Developers Care About Security, but the Infosec Team Cares More – InApps is an article under the topic Devops Many of you are most interested in today !! Today, let’s InApps.net learn Developers Care About Security, but the Infosec Team Cares More – InApps in today’s post !

Read more about Developers Care About Security, but the Infosec Team Cares More – InApps at Wikipedia

You can find content about Developers Care About Security, but the Infosec Team Cares More – InApps from the Wikipedia website

Assuming that developers are lazy about security is unfair. In fact, a recent DZone survey of 540 developers about application security indicated 54 percent think that they, the developers, should be responsible for security. If you’re a security pro, you probably just groaned.

Developers care about security, just not to the same degree as their information security counterparts. Security is just one of many considerations while the infosec team is continuously focused on testing and compliance. In fact, according to the same DZone survey, 60 percent said that release schedules have overridden security concerns at their organization.

The SANS Institute’s 2017 State of Application Security: Balancing Speed and Risk provides more perspective with its survey of 214 IT professionals, two-thirds of which work in security-focused roles. When asked about the top challenges to implementing applications security to production systems, the top response was “bridging the gap between software development, security and compliance,” and the second most cited was “silos between security, development and business units.”

It appears that everyone knows that testing should be integrated into the entire software development lifecycle. Getting everyone to prioritize this is a different story. One of the biggest reasons for the continuing gap is that while testing is more likely to be a security responsibility, remediation falls into development’s laps.

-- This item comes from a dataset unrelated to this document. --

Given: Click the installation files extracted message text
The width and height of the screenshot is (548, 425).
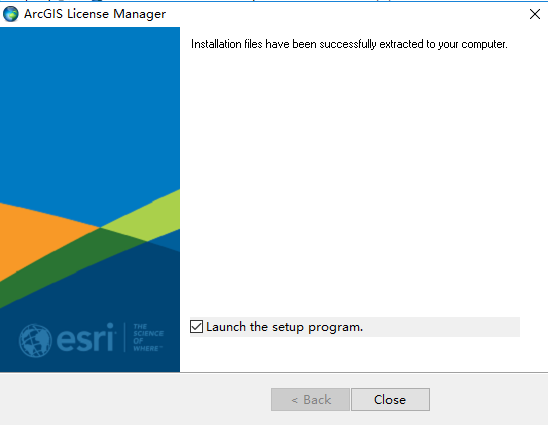Looking at the screenshot, I should click(349, 44).
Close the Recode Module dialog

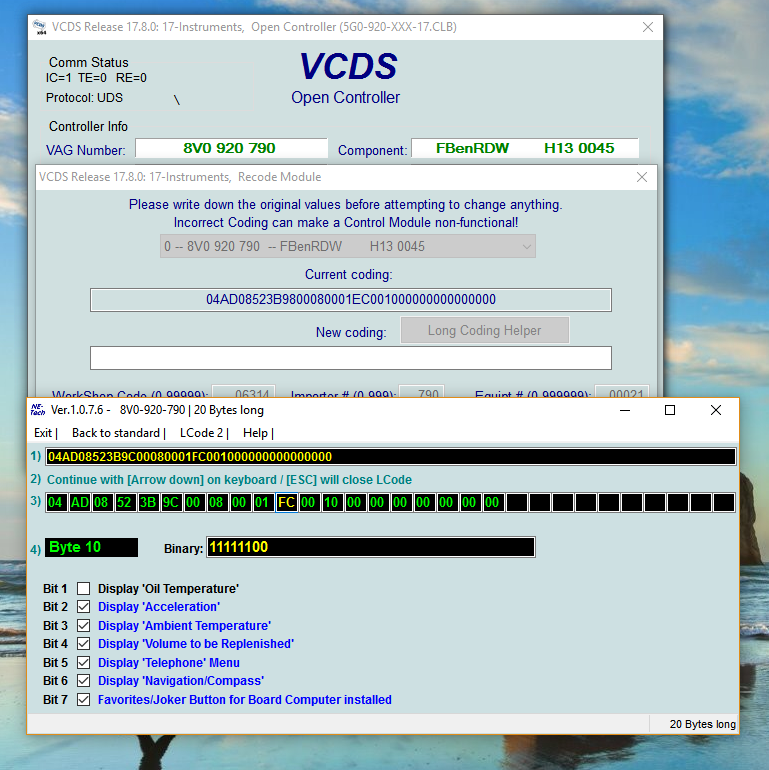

According to the SANS Institute report, developers are the most likely to be responsible for taking corrective action, while internal and external security testers focus on identifying problems. There is widespread agreement that communication across job roles can align goals. Another way to improve a company’s security posture could be building cross-functional teams with designations such as DevOps or DevSecOps.

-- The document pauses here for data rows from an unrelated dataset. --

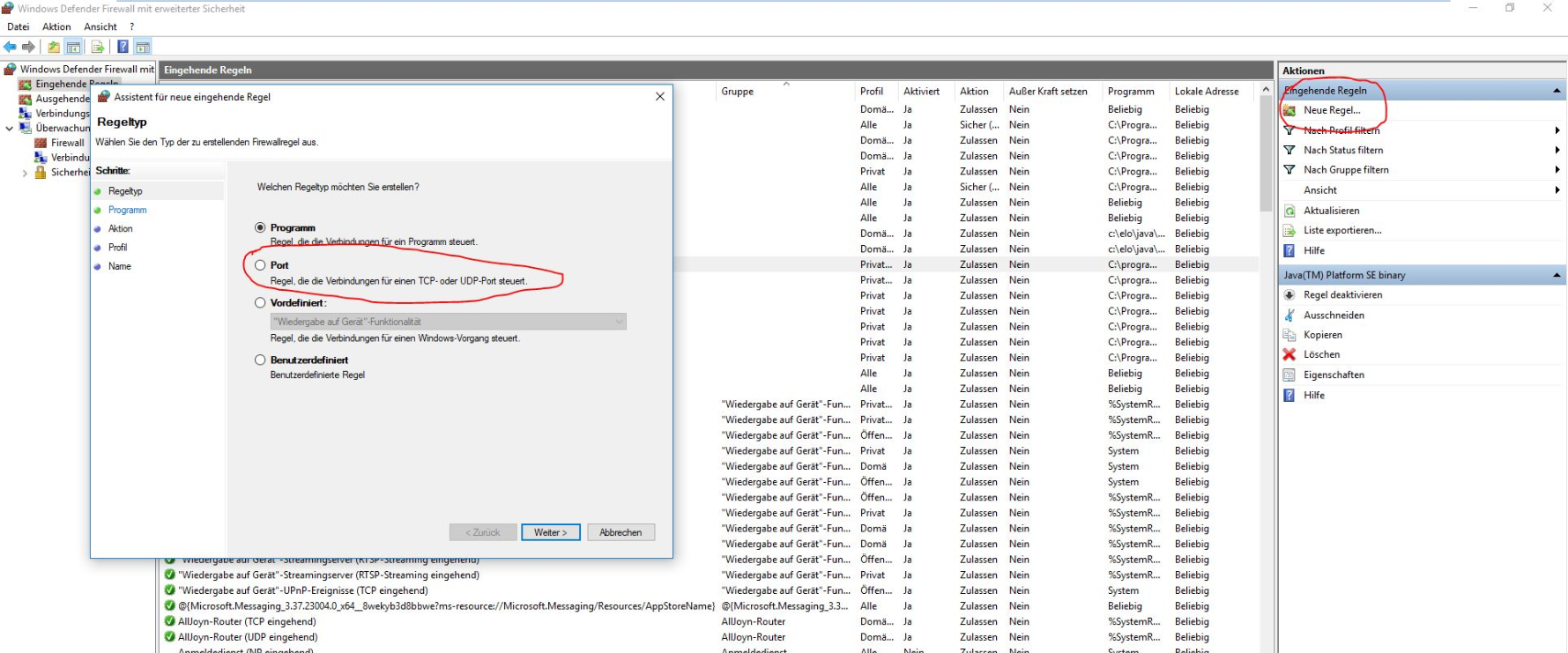Collapse the Java(TM) Platform SE binary section

point(1557,275)
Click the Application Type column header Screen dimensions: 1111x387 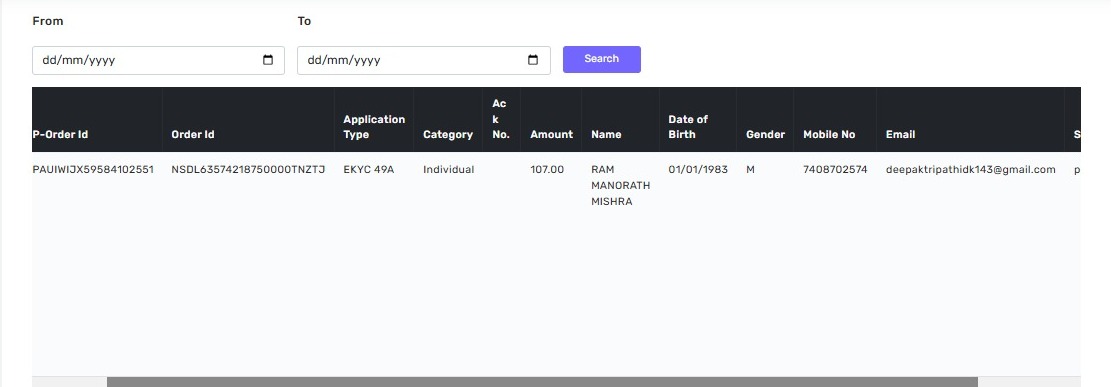pos(374,127)

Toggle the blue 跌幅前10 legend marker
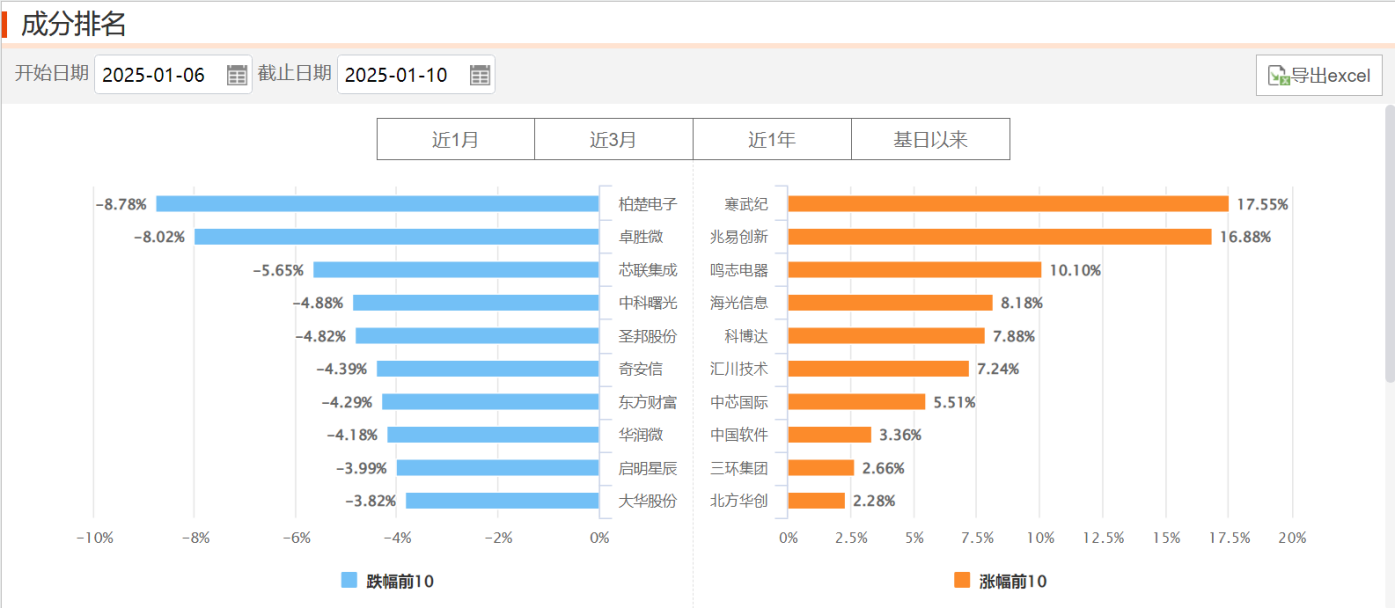coord(349,581)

Can organizational and c-level commitment be the panacea for app security? If you know of other data sources showing a link, or lack of, between Infosec, DevOps, and AppDev, please let us know.

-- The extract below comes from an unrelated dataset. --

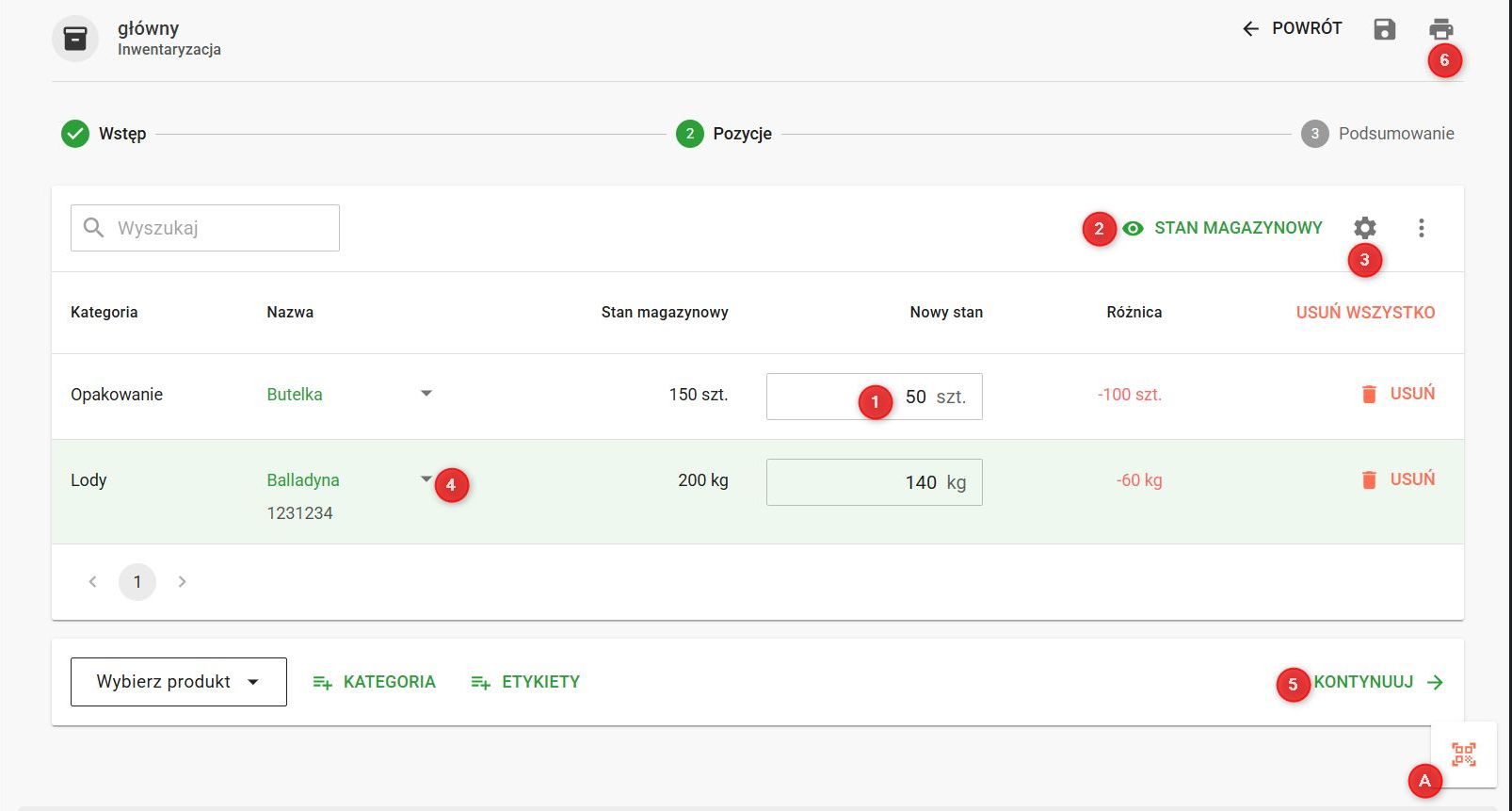The height and width of the screenshot is (811, 1512).
Task: Delete the Butelka row with USUŃ
Action: point(1398,394)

Feature image via Pixabay.

Source: InApps.net

Rate this post

Phu Nguyen

As a Senior Tech Enthusiast, I bring a decade of experience to the realm of tech writing, blending deep industry knowledge with a passion for storytelling. With expertise in software development to emerging tech trends like AI and IoT—my articles not only inform but also inspire. My journey in tech writing has been marked by a commitment to accuracy, clarity, and engaging storytelling, making me a trusted voice in the tech community.